Public discourse on abortion has become more heated during George Bush Jr.’s presidency. One of his first actions after taking office in 2001 was to reinstate the global gag rule on abortion. The gag rule prohibits family planning organizations that receive U.S. funds from using their own funds to counsel about or refer for abortion or to lobby their own government for a change in abortion laws. 

Bush’s nomination of nine conservative judges to federal circuit courts has also reignited the abortion debate, as most of the nominees either refused to answer questions about their positions on abortion or were blatantly and vocally anti-choice. Circuit court judges are often nominated to the Supreme Court and with President Bush’s public statements in favor of the repeal of Roe v. Wade , national organizations such as NAF, Planned Parenthood, and the National Organization of Women pressured Democrats to filibuster the nominations of these extremist judges. 

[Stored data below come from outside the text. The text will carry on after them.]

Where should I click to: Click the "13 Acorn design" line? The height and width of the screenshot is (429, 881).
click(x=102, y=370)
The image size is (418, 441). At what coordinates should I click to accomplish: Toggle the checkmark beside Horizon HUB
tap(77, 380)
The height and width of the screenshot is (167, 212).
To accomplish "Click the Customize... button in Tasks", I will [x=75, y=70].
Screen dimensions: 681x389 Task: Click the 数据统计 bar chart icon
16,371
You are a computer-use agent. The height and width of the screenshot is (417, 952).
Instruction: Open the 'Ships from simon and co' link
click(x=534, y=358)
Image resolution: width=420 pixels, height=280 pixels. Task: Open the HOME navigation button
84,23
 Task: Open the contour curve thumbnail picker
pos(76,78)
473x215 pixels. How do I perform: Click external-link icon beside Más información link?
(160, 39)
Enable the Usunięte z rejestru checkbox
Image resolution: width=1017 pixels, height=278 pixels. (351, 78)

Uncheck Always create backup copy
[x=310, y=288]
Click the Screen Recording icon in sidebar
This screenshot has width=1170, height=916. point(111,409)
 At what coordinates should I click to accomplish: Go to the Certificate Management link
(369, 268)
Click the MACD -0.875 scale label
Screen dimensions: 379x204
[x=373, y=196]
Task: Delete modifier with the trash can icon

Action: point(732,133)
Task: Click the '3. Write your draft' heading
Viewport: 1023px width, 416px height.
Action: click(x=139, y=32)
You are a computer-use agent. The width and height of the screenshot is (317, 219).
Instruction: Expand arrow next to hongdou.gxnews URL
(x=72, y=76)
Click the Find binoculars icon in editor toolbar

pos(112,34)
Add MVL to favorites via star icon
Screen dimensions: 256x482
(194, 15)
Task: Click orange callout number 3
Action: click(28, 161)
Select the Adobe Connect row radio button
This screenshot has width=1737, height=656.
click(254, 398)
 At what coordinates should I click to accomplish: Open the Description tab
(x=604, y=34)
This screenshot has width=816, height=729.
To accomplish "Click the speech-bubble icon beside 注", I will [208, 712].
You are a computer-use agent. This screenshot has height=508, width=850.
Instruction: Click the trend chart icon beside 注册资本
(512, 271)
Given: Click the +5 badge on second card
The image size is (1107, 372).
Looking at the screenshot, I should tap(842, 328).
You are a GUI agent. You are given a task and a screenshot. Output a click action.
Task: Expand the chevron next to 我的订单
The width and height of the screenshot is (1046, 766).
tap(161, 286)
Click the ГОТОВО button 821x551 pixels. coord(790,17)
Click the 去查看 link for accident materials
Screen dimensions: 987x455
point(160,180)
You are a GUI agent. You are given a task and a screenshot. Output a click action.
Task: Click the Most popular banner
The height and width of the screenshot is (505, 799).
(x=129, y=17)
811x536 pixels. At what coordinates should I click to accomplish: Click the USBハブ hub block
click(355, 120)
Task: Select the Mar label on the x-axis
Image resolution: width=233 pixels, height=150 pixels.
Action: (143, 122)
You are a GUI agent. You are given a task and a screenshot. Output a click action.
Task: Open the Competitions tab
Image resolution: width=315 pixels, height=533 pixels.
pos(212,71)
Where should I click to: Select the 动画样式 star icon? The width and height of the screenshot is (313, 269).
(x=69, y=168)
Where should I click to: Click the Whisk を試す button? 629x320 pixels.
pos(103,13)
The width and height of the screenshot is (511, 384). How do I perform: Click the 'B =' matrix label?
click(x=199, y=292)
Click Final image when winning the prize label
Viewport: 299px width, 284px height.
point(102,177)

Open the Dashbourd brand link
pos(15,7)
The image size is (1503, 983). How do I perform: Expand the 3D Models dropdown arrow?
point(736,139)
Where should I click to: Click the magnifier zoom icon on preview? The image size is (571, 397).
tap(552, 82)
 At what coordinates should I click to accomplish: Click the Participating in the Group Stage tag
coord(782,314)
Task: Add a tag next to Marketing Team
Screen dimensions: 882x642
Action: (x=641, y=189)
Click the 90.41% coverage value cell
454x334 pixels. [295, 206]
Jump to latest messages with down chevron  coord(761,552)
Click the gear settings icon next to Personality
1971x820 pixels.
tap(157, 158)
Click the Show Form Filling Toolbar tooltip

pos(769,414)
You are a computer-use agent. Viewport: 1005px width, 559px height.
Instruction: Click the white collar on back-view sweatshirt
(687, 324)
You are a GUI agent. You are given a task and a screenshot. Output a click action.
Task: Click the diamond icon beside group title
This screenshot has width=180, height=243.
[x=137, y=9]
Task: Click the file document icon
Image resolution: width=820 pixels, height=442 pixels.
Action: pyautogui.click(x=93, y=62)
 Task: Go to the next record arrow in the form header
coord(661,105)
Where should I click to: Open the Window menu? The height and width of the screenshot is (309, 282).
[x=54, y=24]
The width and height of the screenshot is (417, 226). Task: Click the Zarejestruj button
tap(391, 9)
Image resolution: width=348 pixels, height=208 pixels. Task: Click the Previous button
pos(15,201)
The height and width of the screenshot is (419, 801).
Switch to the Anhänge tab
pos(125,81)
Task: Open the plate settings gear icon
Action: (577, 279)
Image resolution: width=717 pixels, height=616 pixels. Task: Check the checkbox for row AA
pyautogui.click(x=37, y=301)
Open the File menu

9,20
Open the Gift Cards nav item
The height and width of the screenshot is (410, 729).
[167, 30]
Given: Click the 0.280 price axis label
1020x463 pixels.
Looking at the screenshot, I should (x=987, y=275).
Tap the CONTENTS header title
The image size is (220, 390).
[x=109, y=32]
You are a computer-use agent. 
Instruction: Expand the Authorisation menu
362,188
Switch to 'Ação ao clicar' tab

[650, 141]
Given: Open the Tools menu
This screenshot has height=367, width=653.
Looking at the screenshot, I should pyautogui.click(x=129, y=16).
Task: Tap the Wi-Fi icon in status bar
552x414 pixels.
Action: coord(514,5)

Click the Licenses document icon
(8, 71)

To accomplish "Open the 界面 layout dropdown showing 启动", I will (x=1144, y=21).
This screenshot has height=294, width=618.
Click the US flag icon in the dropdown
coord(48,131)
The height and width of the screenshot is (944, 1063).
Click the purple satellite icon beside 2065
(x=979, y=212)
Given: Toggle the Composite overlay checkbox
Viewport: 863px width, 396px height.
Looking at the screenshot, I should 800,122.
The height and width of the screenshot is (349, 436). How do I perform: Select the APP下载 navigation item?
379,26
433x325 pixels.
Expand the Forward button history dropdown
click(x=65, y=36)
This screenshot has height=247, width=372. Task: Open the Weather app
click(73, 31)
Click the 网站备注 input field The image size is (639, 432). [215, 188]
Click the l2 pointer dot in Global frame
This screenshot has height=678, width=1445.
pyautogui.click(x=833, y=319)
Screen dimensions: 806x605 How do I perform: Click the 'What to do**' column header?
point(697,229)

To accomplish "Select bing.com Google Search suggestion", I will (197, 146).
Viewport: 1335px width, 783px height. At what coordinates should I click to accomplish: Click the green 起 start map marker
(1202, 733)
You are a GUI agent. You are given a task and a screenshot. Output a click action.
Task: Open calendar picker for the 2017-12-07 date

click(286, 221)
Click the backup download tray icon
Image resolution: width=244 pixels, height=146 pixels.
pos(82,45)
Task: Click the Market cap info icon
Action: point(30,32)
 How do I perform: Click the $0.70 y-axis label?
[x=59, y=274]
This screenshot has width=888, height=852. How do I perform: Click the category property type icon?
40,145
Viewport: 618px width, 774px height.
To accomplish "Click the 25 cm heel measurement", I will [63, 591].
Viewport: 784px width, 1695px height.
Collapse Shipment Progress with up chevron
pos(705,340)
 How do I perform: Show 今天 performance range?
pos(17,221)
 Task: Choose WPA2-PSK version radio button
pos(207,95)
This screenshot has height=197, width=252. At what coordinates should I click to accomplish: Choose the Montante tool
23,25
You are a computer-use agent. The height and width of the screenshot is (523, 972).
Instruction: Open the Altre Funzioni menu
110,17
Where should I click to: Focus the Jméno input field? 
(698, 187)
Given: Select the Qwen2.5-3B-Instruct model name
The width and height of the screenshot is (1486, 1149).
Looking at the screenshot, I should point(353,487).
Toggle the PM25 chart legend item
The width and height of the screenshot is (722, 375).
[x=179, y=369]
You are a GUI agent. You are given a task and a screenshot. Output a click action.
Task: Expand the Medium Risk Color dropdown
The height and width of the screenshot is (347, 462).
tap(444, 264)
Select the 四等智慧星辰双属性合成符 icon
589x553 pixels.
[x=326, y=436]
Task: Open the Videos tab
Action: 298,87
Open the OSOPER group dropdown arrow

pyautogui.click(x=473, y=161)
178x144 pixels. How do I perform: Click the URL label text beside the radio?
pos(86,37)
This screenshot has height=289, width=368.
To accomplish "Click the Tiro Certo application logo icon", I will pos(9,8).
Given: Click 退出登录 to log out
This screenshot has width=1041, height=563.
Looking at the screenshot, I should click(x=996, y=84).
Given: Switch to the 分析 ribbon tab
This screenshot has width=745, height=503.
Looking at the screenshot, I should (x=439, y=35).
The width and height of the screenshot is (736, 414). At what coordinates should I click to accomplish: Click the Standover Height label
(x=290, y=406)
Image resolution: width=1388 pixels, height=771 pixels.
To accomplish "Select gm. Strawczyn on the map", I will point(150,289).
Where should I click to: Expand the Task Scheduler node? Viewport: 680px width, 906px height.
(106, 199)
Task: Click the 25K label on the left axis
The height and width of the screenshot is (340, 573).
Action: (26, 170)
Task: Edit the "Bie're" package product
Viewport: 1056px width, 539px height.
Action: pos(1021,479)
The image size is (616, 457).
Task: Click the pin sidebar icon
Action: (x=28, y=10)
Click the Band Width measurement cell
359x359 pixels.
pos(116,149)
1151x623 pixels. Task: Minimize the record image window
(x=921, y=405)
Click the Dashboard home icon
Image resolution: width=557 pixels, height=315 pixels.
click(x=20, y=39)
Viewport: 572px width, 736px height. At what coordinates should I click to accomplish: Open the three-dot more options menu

Bush’s policies to withhold the $34 million that Congress had traditionally appropriated for the United Nations’ International Family Planning Program (UNFPA), has damaged the U.S.’s standing internationally. The fund provides the largest internationally funded source of population assistance to developing countries, providing reproductive and maternal health services to millions of men and women in more than 150 countries. The Fund’s programs help impoverished and underserved women throughout the world. Bush’s withdrawal of support was based on the funds’ work to promote contraceptive education and access to safe abortion services. 

With Bush on their side, extreme right pundits have set the climate for renewed aggression aimed at abortion clinics, physicians, and families looking to access their safe and legal right to reproductive health care.  


Raquel Castellanos is executive director  of the Blue Mountain Clinic.